* [EXTRACTED INFORMATION]:
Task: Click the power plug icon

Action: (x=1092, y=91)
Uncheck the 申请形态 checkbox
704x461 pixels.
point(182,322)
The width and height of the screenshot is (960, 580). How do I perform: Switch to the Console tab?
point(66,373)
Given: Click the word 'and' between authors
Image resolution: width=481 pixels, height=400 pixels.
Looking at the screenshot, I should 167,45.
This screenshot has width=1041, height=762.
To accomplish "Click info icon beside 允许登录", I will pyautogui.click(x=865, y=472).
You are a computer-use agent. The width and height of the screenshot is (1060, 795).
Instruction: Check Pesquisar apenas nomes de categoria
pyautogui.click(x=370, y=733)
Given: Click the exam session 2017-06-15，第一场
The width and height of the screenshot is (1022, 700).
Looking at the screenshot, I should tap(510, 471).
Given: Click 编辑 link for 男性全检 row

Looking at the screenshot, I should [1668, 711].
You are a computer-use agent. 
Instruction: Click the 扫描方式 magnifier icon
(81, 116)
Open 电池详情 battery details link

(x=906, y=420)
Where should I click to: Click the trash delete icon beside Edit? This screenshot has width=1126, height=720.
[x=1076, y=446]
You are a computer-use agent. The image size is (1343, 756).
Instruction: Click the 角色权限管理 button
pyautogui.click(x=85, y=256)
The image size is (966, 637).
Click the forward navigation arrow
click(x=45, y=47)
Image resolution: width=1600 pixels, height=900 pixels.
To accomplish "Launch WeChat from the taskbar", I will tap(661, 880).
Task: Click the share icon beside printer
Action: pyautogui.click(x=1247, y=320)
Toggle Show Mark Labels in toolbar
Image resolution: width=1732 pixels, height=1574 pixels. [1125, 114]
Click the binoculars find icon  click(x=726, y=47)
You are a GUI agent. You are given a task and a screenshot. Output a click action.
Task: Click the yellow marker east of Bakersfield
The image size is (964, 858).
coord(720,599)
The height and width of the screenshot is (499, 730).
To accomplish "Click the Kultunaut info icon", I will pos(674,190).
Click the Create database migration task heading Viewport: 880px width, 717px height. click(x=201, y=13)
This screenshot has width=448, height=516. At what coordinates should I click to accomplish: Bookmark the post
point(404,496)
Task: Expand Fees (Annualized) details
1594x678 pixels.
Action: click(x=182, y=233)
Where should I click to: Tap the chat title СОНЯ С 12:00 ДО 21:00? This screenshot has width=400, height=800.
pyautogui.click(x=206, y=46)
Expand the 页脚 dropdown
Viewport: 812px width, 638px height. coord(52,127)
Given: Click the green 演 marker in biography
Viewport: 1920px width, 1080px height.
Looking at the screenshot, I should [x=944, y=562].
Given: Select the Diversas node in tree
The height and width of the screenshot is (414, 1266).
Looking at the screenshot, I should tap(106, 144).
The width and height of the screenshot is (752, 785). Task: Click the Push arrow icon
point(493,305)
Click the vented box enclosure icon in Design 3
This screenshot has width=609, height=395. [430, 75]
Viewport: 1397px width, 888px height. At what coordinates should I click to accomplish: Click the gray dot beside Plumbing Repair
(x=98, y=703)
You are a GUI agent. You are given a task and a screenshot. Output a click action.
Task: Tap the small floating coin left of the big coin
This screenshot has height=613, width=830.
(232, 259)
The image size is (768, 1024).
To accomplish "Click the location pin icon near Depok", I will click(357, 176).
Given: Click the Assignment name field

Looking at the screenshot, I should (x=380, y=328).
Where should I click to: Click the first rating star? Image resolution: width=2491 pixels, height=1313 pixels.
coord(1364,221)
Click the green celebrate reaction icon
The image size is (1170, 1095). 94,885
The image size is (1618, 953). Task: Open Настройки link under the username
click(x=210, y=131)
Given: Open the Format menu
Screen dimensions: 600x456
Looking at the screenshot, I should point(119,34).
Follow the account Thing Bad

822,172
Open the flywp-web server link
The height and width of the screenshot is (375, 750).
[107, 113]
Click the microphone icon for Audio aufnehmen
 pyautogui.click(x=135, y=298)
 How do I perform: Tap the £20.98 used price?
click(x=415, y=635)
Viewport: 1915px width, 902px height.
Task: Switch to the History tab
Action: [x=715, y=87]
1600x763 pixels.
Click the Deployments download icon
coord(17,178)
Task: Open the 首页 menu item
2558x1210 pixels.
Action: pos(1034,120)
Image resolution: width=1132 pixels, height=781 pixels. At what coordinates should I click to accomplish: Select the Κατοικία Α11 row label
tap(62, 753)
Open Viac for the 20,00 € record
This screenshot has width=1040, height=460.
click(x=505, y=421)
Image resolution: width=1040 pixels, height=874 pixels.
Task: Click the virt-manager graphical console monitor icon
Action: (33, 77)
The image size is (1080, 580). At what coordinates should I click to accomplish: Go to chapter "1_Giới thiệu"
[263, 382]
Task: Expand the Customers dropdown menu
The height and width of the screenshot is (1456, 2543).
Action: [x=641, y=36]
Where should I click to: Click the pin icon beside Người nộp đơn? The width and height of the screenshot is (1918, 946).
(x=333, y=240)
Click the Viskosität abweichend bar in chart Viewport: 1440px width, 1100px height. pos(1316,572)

* [PROBLEM TO WORK ON]:
Would you copy every line of the entries in which "agent" appears?

* [SOLUTION TO THIS TASK]:
You are a computer-use agent. The width and height of the screenshot is (1060, 795).
You are a computer-use agent. 
You are a computer-use agent. The image size is (1343, 756).
You are a GUI agent. You are given a task and a screenshot. Output a click action.
You are a GUI agent. You are given a task and a screenshot. Output a click action.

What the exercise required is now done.